→ **Short problem**: Format the lines below, from the line containing "The image size" through the line containing "(x=255, y=577)", as a Markdown table with the columns No. and Entry, giving each line's row number and omitting blank lines. Include only those lines.

##### Provided information

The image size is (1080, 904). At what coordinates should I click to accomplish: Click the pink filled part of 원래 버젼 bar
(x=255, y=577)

##########
##### Provided information

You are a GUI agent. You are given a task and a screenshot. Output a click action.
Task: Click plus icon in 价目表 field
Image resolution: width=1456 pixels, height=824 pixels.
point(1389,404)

##########

→ **Output for this task**:
| No. | Entry |
|---|---|
| 1 | The image size is (1080, 904). At what coordinates should I click to accomplish: Click the pink filled part of 원래 버젼 bar |
| 2 | (x=255, y=577) |